Or, ces moyens, justement, ont fait du «camp de la démocratie et de la liberté» le plus grand criminel de guerre, le plus grand terroriste et le plus grand pollueur de la planète. Personne au monde ne brandit autant d’armes, ni ne tue autant, que ceux qui n’ont que paix et sécurité à la bouche. La véritable lutte internationale contre le terrorisme aboutira, si elle doit aboutir, à une alliance transcontinentale, transconfessionnelle et transpolitique visant à juguler militairement l’empire déchaîné, celui-ci fût-il présidé par un Noir ou une lesbienne.
Afin de détourner l’attention de ses sujets de l’horreur de ces moyens et des conséquences que le recours à ceux-ci ne manque pas d’entraîner (quel Anglo-Saxon peut encore voyager sans blindage dans le tiers-monde?), l’Empire leur sert une soupe continuelle, toujours identique et de plus en plus indigeste, sur ses fins, abstraites et de plus en plus lointaines: liberté, sécurité, démocratie.
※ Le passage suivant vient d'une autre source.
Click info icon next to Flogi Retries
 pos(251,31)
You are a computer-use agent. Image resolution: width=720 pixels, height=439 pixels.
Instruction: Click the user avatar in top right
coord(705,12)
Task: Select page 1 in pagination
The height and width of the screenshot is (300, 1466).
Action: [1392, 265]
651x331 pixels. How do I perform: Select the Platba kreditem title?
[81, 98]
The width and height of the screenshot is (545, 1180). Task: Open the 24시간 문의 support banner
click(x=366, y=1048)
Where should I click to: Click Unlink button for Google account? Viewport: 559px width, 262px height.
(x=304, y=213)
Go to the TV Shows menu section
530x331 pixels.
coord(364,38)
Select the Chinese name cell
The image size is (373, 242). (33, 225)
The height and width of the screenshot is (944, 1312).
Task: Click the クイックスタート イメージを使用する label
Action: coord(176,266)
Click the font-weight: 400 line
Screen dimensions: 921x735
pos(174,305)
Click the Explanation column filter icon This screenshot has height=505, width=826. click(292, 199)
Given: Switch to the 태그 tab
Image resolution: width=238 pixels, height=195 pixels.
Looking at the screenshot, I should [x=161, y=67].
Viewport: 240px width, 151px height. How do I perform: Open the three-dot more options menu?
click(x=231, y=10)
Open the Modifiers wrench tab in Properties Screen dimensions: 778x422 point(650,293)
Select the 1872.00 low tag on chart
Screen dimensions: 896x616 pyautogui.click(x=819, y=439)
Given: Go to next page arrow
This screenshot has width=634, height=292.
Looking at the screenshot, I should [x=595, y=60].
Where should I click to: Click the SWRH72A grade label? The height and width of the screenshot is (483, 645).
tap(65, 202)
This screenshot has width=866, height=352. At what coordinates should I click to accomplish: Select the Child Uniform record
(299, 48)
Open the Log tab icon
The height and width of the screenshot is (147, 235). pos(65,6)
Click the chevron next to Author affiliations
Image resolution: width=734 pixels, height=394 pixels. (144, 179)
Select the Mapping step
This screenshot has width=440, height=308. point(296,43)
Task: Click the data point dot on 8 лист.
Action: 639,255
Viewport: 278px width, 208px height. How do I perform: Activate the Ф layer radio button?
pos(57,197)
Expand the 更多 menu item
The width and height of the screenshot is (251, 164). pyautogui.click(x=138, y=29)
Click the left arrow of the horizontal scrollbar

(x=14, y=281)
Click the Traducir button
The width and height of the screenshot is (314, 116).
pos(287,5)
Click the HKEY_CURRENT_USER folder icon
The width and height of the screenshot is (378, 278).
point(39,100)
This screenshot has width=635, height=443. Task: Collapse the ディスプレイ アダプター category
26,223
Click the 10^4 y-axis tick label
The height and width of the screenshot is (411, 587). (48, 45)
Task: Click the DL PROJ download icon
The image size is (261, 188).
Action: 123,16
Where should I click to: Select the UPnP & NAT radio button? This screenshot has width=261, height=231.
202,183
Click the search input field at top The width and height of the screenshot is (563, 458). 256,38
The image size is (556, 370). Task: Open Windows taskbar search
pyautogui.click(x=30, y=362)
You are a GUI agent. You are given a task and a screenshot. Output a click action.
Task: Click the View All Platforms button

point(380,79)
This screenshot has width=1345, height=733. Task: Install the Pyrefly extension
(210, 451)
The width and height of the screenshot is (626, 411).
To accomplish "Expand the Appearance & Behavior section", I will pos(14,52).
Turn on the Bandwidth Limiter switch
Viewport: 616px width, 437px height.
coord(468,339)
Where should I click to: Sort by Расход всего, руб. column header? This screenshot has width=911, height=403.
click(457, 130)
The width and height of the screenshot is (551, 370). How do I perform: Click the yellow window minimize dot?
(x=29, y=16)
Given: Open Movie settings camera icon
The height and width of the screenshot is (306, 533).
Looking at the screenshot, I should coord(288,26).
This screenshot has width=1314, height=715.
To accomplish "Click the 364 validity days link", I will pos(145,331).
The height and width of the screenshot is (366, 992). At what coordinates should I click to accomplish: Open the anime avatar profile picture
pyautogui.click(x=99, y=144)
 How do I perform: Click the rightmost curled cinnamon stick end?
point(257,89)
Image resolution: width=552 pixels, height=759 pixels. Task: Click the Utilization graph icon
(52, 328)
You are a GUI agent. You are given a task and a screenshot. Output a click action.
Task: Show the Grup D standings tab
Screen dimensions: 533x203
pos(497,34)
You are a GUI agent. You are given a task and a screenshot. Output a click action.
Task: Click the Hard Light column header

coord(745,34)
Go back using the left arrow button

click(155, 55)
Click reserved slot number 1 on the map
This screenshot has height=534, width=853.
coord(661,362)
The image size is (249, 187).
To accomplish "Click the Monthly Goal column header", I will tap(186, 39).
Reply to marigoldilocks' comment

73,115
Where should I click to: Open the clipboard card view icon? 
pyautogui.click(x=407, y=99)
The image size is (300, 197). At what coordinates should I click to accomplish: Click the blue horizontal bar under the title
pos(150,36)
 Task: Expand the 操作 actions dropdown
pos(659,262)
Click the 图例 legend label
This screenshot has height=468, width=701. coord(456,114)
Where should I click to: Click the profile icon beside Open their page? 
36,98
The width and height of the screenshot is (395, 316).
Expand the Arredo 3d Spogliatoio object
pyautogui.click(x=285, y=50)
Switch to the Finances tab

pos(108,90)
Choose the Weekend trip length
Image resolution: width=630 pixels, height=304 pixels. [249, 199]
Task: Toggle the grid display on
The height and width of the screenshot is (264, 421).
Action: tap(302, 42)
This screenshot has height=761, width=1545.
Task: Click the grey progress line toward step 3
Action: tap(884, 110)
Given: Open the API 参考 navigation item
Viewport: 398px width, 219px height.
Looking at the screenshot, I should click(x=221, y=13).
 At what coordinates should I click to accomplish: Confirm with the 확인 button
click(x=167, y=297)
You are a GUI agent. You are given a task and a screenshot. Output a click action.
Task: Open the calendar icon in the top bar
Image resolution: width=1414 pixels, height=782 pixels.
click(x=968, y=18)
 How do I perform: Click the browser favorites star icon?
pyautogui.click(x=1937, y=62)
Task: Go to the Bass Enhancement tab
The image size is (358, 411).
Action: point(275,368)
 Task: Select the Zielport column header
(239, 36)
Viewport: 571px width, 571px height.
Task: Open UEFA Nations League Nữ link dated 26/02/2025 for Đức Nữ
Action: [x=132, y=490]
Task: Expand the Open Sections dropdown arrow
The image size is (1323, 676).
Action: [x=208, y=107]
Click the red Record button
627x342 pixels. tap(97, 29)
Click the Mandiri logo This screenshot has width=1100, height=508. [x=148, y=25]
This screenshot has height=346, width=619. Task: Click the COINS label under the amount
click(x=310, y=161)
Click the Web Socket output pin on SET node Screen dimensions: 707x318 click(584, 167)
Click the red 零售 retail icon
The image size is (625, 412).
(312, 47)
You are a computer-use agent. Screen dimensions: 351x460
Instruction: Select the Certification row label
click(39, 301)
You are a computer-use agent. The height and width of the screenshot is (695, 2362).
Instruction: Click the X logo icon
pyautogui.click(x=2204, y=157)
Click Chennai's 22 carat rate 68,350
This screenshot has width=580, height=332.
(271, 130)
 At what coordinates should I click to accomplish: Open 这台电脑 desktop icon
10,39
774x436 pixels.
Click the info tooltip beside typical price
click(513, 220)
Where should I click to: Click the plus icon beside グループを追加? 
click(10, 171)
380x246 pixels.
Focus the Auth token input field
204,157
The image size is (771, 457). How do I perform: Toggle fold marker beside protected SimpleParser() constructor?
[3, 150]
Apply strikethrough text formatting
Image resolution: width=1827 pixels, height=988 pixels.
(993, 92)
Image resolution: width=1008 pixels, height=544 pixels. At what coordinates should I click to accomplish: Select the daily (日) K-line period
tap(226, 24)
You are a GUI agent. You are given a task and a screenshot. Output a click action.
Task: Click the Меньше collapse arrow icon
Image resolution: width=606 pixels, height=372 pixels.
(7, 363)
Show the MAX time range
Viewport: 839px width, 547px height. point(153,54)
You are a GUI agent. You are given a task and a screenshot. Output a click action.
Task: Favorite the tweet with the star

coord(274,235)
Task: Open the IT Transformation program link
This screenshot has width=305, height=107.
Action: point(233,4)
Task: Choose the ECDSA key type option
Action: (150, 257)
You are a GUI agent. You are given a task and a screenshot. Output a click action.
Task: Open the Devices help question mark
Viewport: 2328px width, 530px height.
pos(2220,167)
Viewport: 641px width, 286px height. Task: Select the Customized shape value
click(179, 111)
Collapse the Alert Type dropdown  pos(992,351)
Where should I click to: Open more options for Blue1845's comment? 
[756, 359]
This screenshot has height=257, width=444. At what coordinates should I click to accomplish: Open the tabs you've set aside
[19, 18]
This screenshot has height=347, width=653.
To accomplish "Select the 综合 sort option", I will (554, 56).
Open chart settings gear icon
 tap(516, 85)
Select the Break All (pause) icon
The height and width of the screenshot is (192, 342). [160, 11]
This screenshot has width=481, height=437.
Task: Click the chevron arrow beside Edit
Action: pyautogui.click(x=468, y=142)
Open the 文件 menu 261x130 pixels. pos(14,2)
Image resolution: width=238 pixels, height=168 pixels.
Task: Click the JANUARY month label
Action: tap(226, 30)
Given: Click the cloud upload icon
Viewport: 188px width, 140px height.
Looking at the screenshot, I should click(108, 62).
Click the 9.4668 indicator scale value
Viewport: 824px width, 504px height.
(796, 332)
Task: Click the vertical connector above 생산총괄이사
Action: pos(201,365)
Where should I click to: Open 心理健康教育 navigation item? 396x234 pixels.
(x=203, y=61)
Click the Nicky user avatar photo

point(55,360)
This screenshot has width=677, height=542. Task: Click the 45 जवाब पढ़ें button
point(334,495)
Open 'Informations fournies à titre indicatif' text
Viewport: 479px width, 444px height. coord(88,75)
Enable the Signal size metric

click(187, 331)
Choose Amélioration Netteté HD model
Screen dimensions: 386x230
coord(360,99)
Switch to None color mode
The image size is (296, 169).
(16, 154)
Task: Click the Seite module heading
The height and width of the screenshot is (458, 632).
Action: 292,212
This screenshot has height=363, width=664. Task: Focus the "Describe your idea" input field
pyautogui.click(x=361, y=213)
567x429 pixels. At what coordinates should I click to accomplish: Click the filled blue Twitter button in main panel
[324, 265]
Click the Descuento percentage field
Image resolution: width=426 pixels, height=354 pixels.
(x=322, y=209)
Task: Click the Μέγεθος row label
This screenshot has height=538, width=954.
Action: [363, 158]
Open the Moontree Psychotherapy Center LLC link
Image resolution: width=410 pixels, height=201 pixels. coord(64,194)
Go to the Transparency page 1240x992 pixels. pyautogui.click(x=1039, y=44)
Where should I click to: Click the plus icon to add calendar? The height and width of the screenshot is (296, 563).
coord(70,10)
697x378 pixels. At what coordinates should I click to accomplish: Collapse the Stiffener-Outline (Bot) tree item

Démocratie, sécurité, liberté... Le tout illustré de procès en perruque où des commis de l’OTAN, installés à deux pas de son siège, jugent des boucs émissaires infiniment insignifiants.
La potion râpe de plus en plus, mais on s’en fout: ayant fait régresser ses citoyens au stade des oies, on peut désormais les gaver de force...
Du coup, nous qui faisons partie de la basse-cour, n’avons de choix qu’entre l’aveuglement volontaire et l’impuissance. En somme, nous jouons les filles de l’ogre, dans le Petit Poucet. La nuit, nous nous calfeutrons dans nos lits et essayons de dormir en perdant conscience que notre père sort dévorer de la chair humaine. Puis au réveil, pimpantes, nous le couvrons de bisous en l’assurant qu’il est le plus gentil des papas du monde. Hypocrites? Non: ligotées par le plus sacré des sentiments, la filiation. Comme les enfants d’un violeur en série ou d’un liquidateur de la Camorra. Car notre ogre n’est pas seulement l’aboutissement essentiel, en ligne directe, de l’évolution séculaire de notre civilisation — qui par malheur se fie superstitieusement à l’évolution —, il est aussi le père qui, à lui seul, garantit et protège notre confort extravagant.
Il n’y a donc aucune chance pour que la population occidentale brise ce lien. Elle attendra sagement que le Petit Poucet vienne substituer les bonnets de nuit pour être dévorée par son bien-aimé papa.